Starting in March, the city worked with Deloitte Consulting to compare Boston to 17 peer localities in Massachusetts and across the country. In studying nonelected positions — including roles such as police and fire commissioner, as well as senior but lower-profile posts such as city auditor and city clerk — officials found that on average, Boston was paying below the market median. They recommended increases of 15 to 30 percent to the pay ranges.
The new proposal affects ranges, not individual salaries, so it would not instantaneously herald five-figure raises for all top city employees. It would also not immediately impact Boston’s lowest-paid workers. Salary ranges for City Council staff, for example, begin in the mid $40,000s, and some grave diggers working full time are paid less than $37,000, according to January 2022 data. According to data provided by the city, as of January, many full-time paraprofessionals, custodians, and cafeteria managers were paid less than $40,000.
Those salaries can be tough to square with city residency requirements, which mandate that most workers live within Boston city limits for 10 years. That often leaves the most junior, and lowest paid, city employees struggling to afford housing in a city where rents and home prices are skyrocketing. Boston was ranked the fourth most expensive city for renters in the United States, with a median monthly rent of $2,600 on a newly listed one-bedroom apartment, according to a July report by rental company Zumper.
Lawrence said the Wu administration is committed to examining the compensation of its lowest-paid workers, too, though the city has not done a comprehensive review comparing their earnings to wages in peer cities. Lawrence said her team has conducted more targeted studies of certain departments where compensation seemed low.
Councilor Frank Baker said he would support the increases Wu proposed, but hopes they lead to broader discussions about higher wages for the city’s lowest earners. He cited the need to raise pay for security guards and EMS workers in particular.
“We’re trying to run a city government, and the pay structure that we have just isn’t enough to attract talent. You can only get so far on, ‘I want to give back to my city,’ or, ‘I want the experience,’” Baker said. “We need to pay more.”
For many city workers, wages are set through union contracts, which typically include modest raises when they are renegotiated every few years.
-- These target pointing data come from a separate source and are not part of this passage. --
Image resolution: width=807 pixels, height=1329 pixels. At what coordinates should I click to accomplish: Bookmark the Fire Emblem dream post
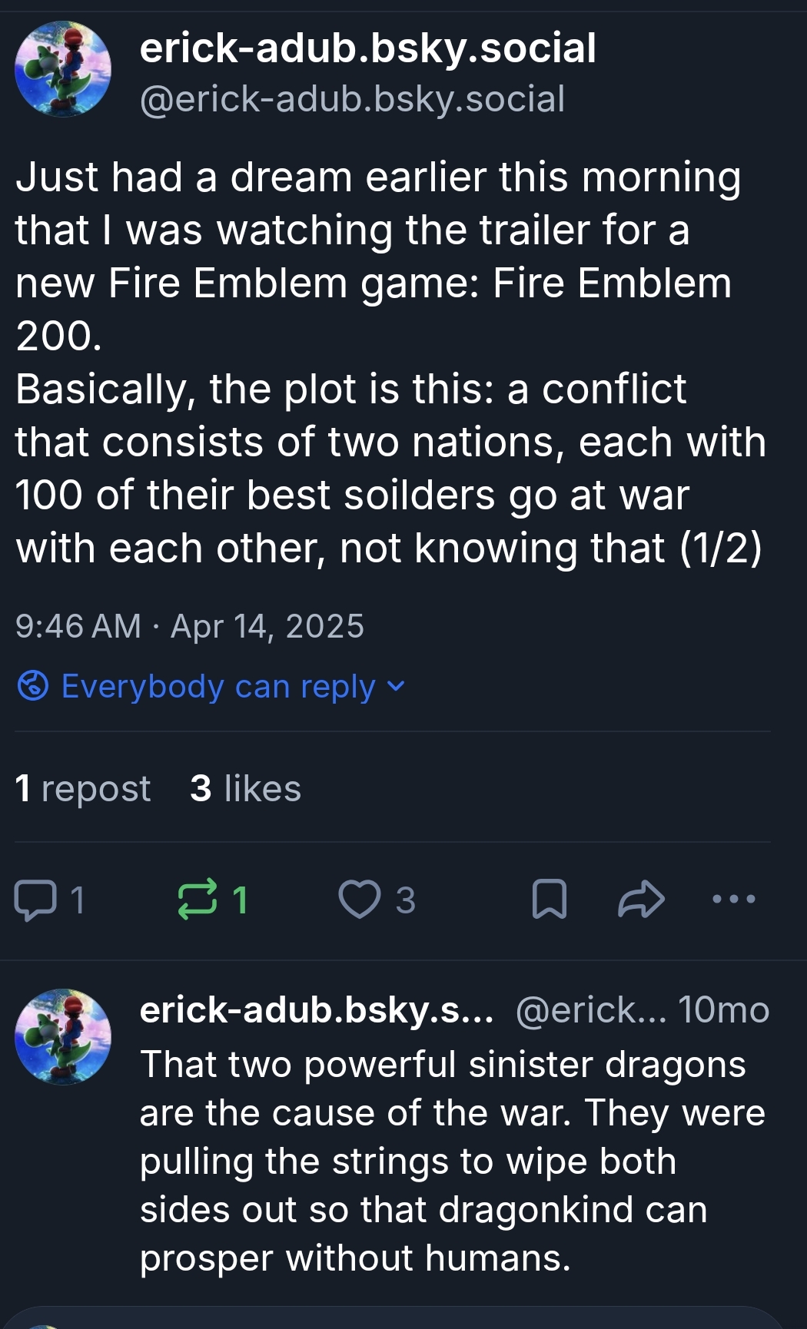click(x=549, y=900)
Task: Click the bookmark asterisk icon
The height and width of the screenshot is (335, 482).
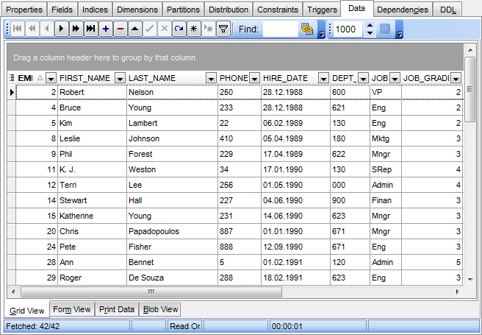Action: [194, 29]
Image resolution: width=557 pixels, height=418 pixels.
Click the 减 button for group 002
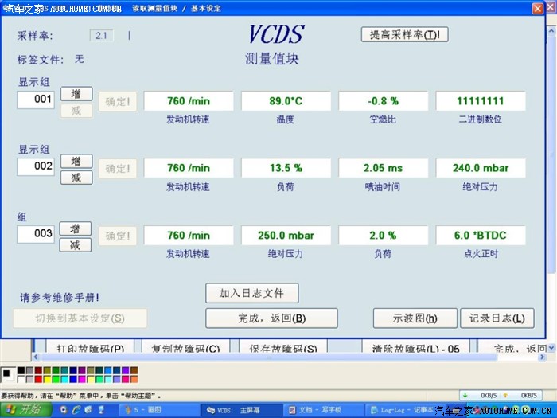(75, 177)
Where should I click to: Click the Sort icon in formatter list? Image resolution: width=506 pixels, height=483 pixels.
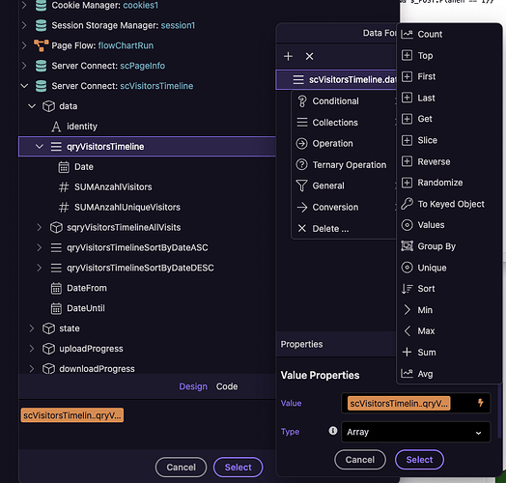pos(407,288)
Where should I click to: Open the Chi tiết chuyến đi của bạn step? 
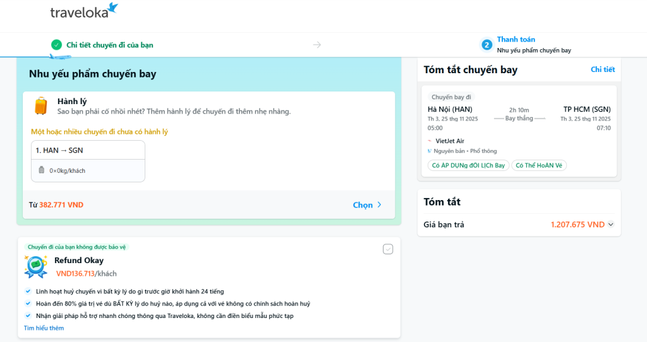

When Wu entered office in November, the city’s contracts had expired with all its municipal unions, and many are still being debated.
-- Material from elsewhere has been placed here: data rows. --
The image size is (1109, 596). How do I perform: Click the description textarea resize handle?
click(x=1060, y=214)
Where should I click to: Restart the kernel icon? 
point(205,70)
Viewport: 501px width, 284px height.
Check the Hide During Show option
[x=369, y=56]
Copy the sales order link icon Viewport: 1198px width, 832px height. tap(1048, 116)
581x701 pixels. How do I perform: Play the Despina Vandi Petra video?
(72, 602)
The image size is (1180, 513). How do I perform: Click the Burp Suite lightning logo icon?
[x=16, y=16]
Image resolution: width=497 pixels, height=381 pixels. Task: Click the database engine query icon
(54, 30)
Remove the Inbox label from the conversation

In its new three-year contract, inked last month, the Boston Teachers Union secured wage increases of 9.5 percent.
City officials said workers have also received raises over the last few years through cost of living adjustments and compensation reviews.
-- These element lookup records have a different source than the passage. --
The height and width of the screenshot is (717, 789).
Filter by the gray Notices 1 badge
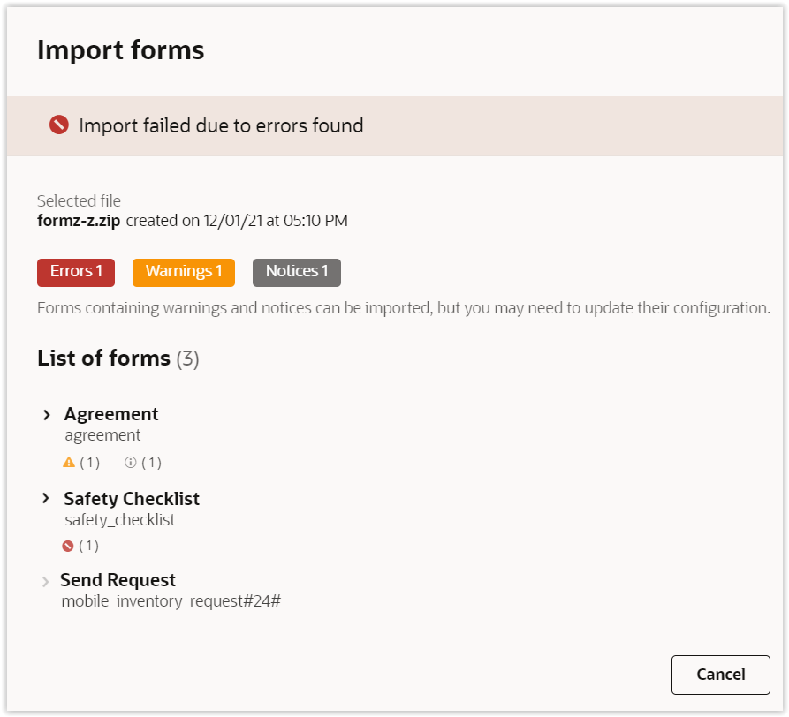(297, 272)
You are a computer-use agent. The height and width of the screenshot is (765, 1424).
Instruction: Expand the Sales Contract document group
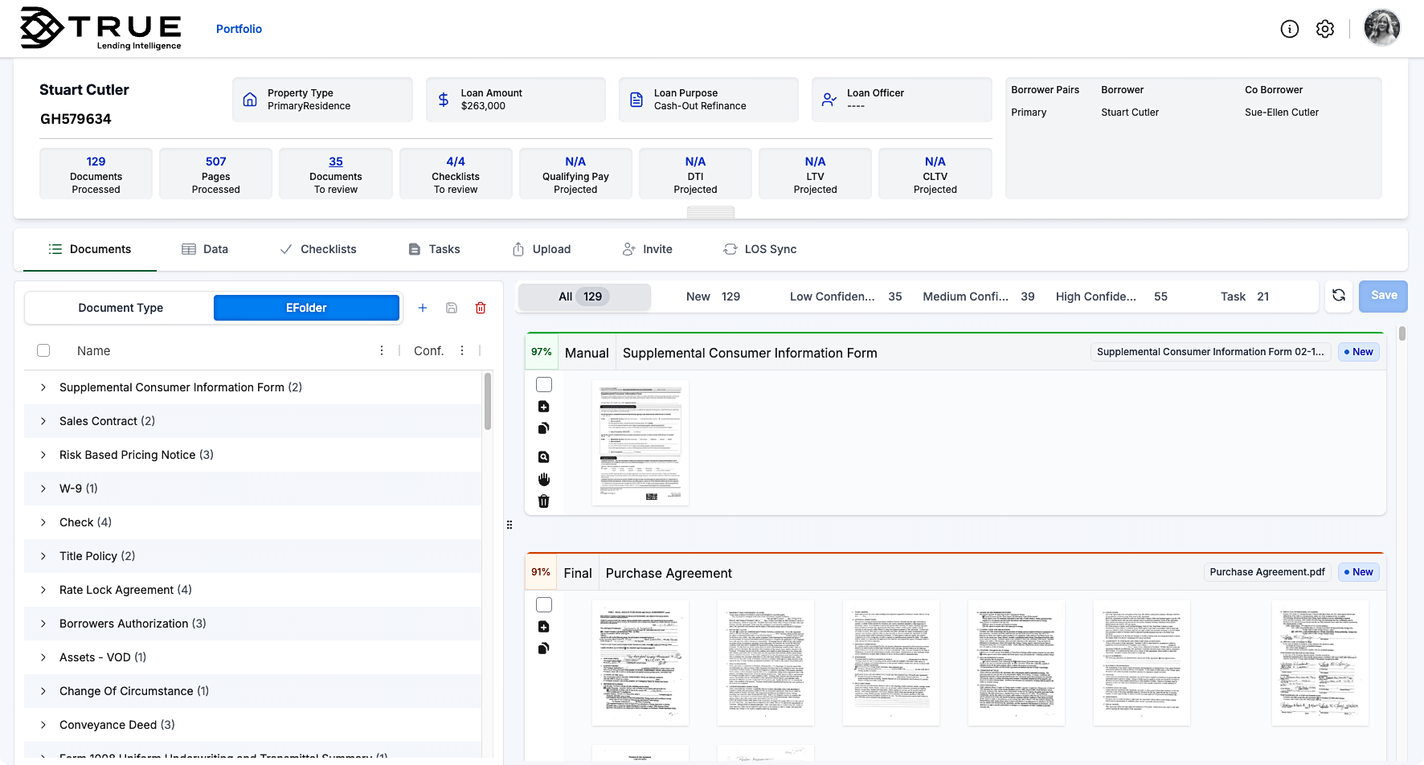point(43,420)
Baker said the city should look beyond the annual raises common in union contracts and consider broader reforms to city workers’ salary structures.
Sam Dillon, who heads the firefighters union, which is currently negotiating a contract with the city, called Wu’s proposal “very positive.”
“I’m very encouraged by the fact that the mayor shares our belief that public employees and city of Boston employees deserve to be fairly and competitively compensated for their jobs,” Dillon said Monday. With inflation and the city’s expensive housing market, he said, he’d like to see all city employees considered for raises.